Protoplasm growth fronts follow an oscillatory flow called “shuttle streaming”. The oscillatory fluid transport distributes chemical signals, vital nutrients and oxygen all around the cell, while reshaping the network by a periodic and peristaltic movement of the veins and of the growing front, triggered by actin-myosin interactions. The oscillation frequency increases when the cell membrane is excited by the presence of attractants. The same mechanism controls the gradual retraction (thinning) of growth fronts at the vicinity of non-nutritive areas or repellents (such as salt). Despite the number of references on the pulsatile growth of slime mold networks, there is no clear understanding of the coupled processes that affect network development, and growth rates were never measured. We conducted experiments that shed light on the growth rate and topology evolution of slime mold networks in several controlled environments. The work was done in collaboration with Dr. Audrey Dussutour, worldwide expert on slime mold and collective behavior of biological organisms. We then used an algorithm that mimics slime mold foraging, growth and thinning to optimize a porous network for resource extraction.

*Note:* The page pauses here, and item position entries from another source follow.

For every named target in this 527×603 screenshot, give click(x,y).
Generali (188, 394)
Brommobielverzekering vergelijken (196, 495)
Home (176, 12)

Optimization of infrastructure networks based on leaf venations

Biological systems have adapted to environmental constraints and limited resource availability. Here, we evaluate the algorithm underlying leaf venation (LV) deployment using graph theory. We seek to optimize the topology of an infrastructure network going from one source point to multiple destination points. We assess the feasibility of LV-inspired infrastructure networks by comparing the traffic balance, travel and cost efficiency of simply-connected LV networks to two optima: (i) the local optimum, which minimizes the travel distance between the source and each of the destination points (fan-like network); (ii) the global optimum, which minimizes the total graph length (Steiner tree). We use a Pareto front to show that the total length of leaf venations is close to optimal. Then we apply the LV algorithm to design transportation networks in the city of Atlanta. Results show that leaf-inspired models can perform similarly or better than computer-intensive optimization algorithms in terms of network cost and service performance, which could facilitate the design of engineering transportation networks.

A Root System Architecture model for root growth around obstacles

State-of-the-Art models of Root System Architecture (RSA) do not allow simulating root growth around rigid obstacles. Yet, the presence of obstacles can be highly disruptive to the root system. We grew wheat seedlings in sealed petri dishes without obstacle and in custom 3D-printed rhizoboxes containing obstacles. Time-lapse photography was used to reconstruct the wheat root morphology network. We used the reconstructed wheat root network without obstacle to calibrate an RSA model implemented in the R-SWMS software. The root network with obstacle allowed calibrating the parameters of a new function that models the influence of rigid obstacles on wheat root growth. Experimental results show that the presence of a rigid obstacle does not affect the growth rate of the wheat root axes, but that it does influence the root trajectory after the main axis has passed the obstacle. The growth recovery time, i.e. the time for the main root axis to recover its geotropism-driven growth, is proportional to the time during which the main axis grows along the obstacle. Qualitative and quantitative comparisons between experimental and numerical results show that the proposed model successfully simulates wheat RSA growth around obstacles. Our results suggest that wheat roots follow patterns that could inspire the design of adaptive engineering flow networks.